### Exercise text
And then the last piece which is really interesting is more investment around smart restaurant technology and kitchen automation. So, for a long time there was kind of this “the robots are coming for your jobs” kind of feeling in quick service, right? It was almost even a threat at times in the industry to automate more of the crew job function. And now I think what's happening it’s really shifting to more of a balanced approach where it's augmenting crew, so things like voice ordering are starting to happen, and they're really focused more on making less work for crew than necessarily replacing crew. Several brands are really pushing the envelope and starting to pilot some of these technologies.
The other piece is reopening some of the ideas about the way we were providing service during COVID. So, curbside got pretty popular, but the reality is, curbside is very expensive from an execution standpoint, because you need one person who's basically running orders from the kitchen to the car. So, I think brands are starting to also look at things like that so that they can maybe have customers do more in-store pickup or drive-thru, rollback curbside a bit so that they're optimizing crew utilization.
Waad: Yeah, that's great. I always feel bad for that person, too, that's like running orders out, and when you talk about kiosks, like we also talk about kind of like the comeback of the QR codes, too, like there's just… things are coming back that make sense for restaurants.
Jackie: Totally. 100%.
Waad: Well, we touched on some trends. And we touched on some things that are happening in the marketplace right now. What would you say are the main focus areas that dining brands, and more specifically QSRs, should focus on working through these challenges, so more specifically, touching on wage and commodity inflation?
Jackie: Yeah, so the reality is, there’s a confluence of things happening, and it's like almost a perfect storm of events that are coming together. So, you've got labor availability super low. You mentioned that they're having a hard time staffing, and that continues to be a challenge. That's putting immense pressure on wages, because brands’ only choice is to try to get more crew members in the door with higher wages.
Turnover is also super high. So I recently saw some numbers that quit rates in the food and dining industry have been more than twice the national average across industries. So, this sector is being particularly hard hit by the Great Resignation, so there's a much higher cost that's associated with hiring, with training and then with retention.

### Tasks to complete
**A)** Please copy the stretch of the restaurant industry interview that opens with "Waad: Yeah, that's" and closes with "and commodity inflation?", swapping "kiosks" for "self-order screens".
**B)** Carry the restaurant industry interview forward from its last sentence.

### Stored data entries

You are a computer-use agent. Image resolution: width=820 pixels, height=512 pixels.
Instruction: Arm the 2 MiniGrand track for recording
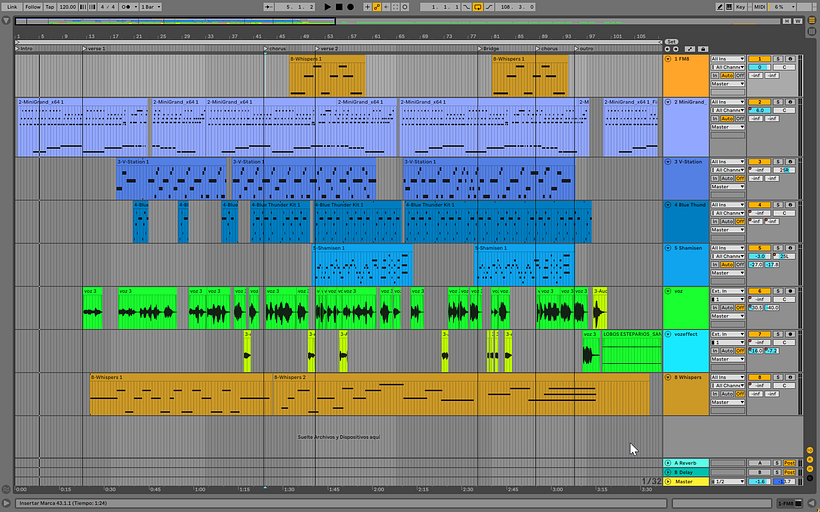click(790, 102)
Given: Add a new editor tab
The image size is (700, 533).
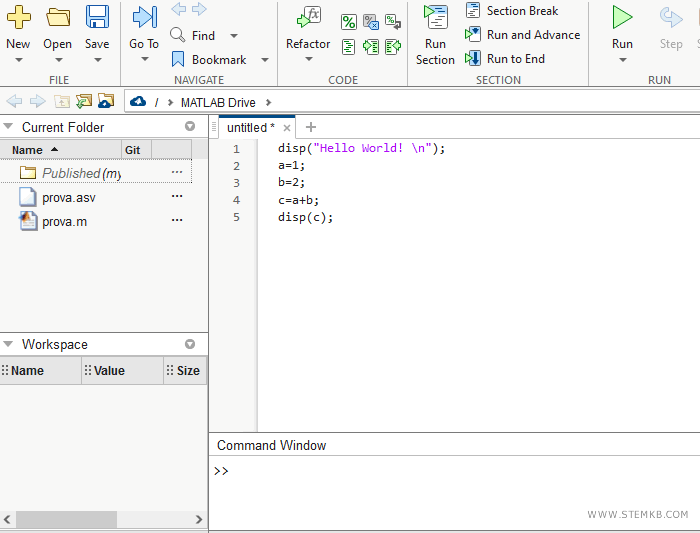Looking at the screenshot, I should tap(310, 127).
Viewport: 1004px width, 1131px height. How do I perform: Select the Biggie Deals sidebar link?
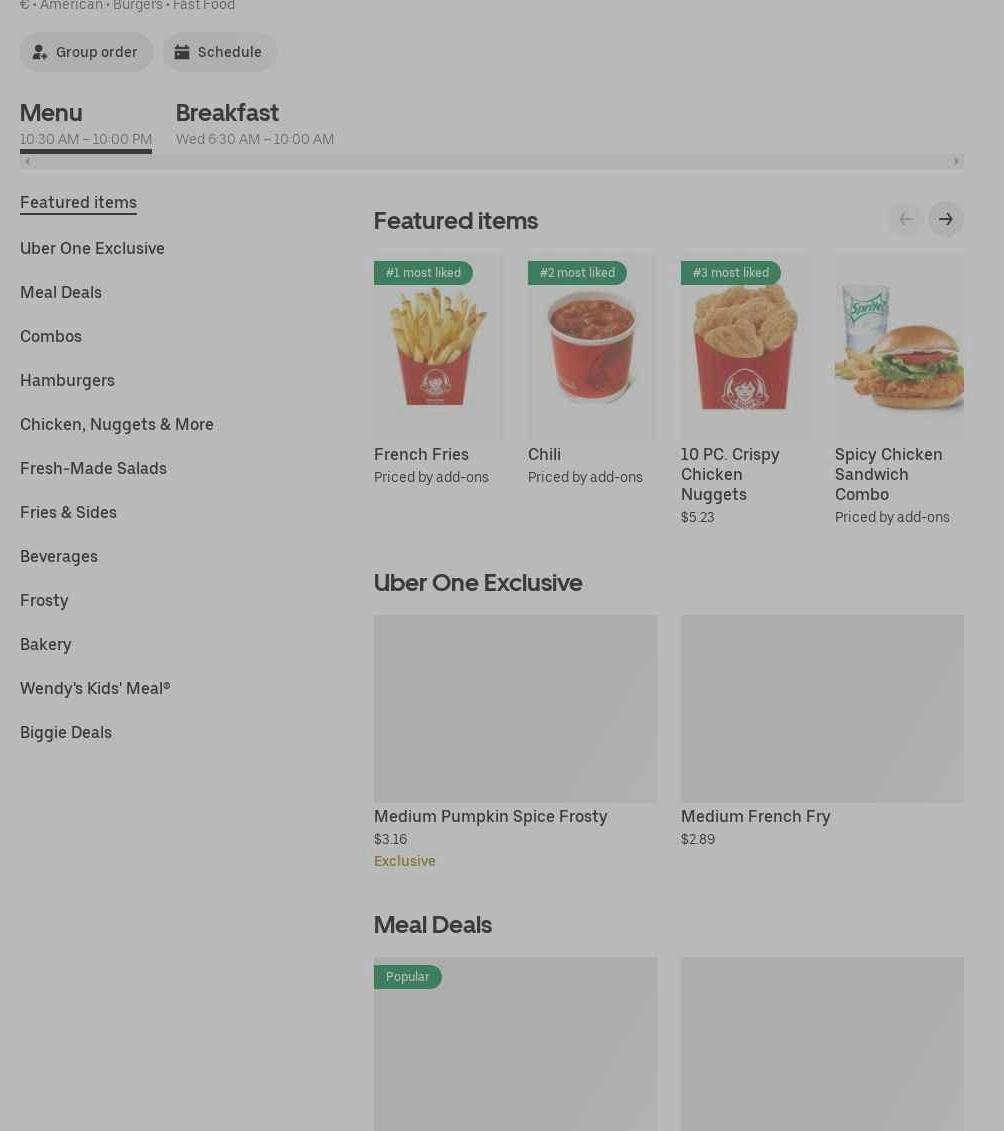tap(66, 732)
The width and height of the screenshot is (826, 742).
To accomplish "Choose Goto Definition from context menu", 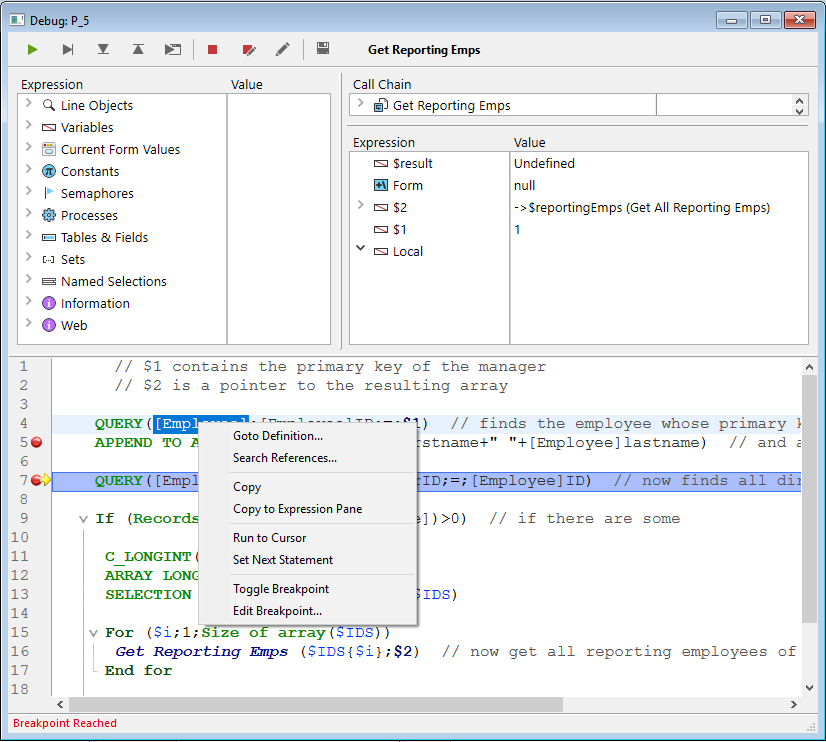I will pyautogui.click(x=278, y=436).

### Exercise responses
**A)**
Waad: Yeah, that's great. I always feel bad for that person, too, that's like running orders out, and when you talk about self-order screens, like we also talk about kind of like the comeback of the QR codes, too, like there's just… things are coming back that make sense for restaurants.
Jackie: Totally. 100%.
Waad: Well, we touched on some trends. And we touched on some things that are happening in the marketplace right now. What would you say are the main focus areas that dining brands, and more specifically QSRs, should focus on working through these challenges, so more specifically, touching on wage and commodity inflation?

**B)**
And then on top of that, you have cost of goods that are going up at the same time, so restaurants are kind of getting hit from all possible sides with increased cost. So, the focus has to flip to optimization and a long-term ability to control cost. So, from a customer perspective, how are they better enabling self-service? Can automation be enabled to take orders? I saw one pizza brand recently is starting to try handling all phone orders via a chatbot instead of having crew pick up the phone, because during dinner rush, having that extra person picking up the phone is really unrealistic.
From an operation standpoint, how are we thinking about the systems integration and an optimization so that we're really reducing end-to-end complexity and increasing both kitchen efficiency and accuracy? So those are really key elements for brands to focus on as they're dealing with inflation from every angle.
And then the last piece is from a supply chain standpoint. How do they start to optimize and get better with managing their cost, have a little bit more predictability, a little more control? And then also do better demand forecasting so that we're reducing food waste, which is great for the environment as well as being great for minimizing wasted cost.
Waad: Yeah, so you touched on some things that I'd love to dig a little bit deeper in. When it comes to food and dining brands, of course, at the beginning of the pandemic, brands rushed to adopt and adapt at the beginning of the pandemic to be more digitally enabled to better service their customers, and in some cases—probably most cases—this put a lot of stress on the back end operations for food and dining brands, and again, specifically quick-service restaurants.
This past year was about adding new channels for their customers to feel safe coming into dining rooms and getting back to what we all thought was normal, right? And so, the focus should now be on having those channels really come together to streamline operations and focus on their crew.
So, in your opinion, how should brands be tackling these challenges while also putting that focus on their crew experience?
Jackie: Yeah, I think the thing that's kind of funny working in a digital organization is that we come from a very digital point of view, and it can be easy to forget that with restaurants, it's all about the food.
It's ultimately about the food. Your experience is made or broken by the food experience and that overall interaction of actually getting the food. So is it quick? Is it convenient? Was there transparency along the way? Did you get exactly what you wanted? Those are really key pieces that, as complexity of operations has increased, it’s gotten more difficult to just get back to the basics and get customers the food they wanted at the quality they expect. So, I think customers are going to know if the crew experience is not good. You know, there's some expression that diners can always tell if the cook is unhappy. You can taste it in the food.
I think there's an element of that here in restaurants at play where, if the crew experience is not good, if there are too many systems, if it's a disjointed process—from crew to navigate, from order intake to cooking, packing the bag, getting it out to the customer, or out to the customer via a delivery driver—that is really challenging to execute, and the customers are clearly knowing that something is wrong if any part of that process breaks.
So, I think as these new kind of functionalities and services have been rolled out, the emphasis has been placed almost exclusively on the customer. How do we make it easier, faster, more convenient for the customer? And it's been at the expense of the crew, right? A lot of programs that have been rolled out as they're doing crew training, they're thinking about almost, “How far can you push the crew before it's too far and things fall down?”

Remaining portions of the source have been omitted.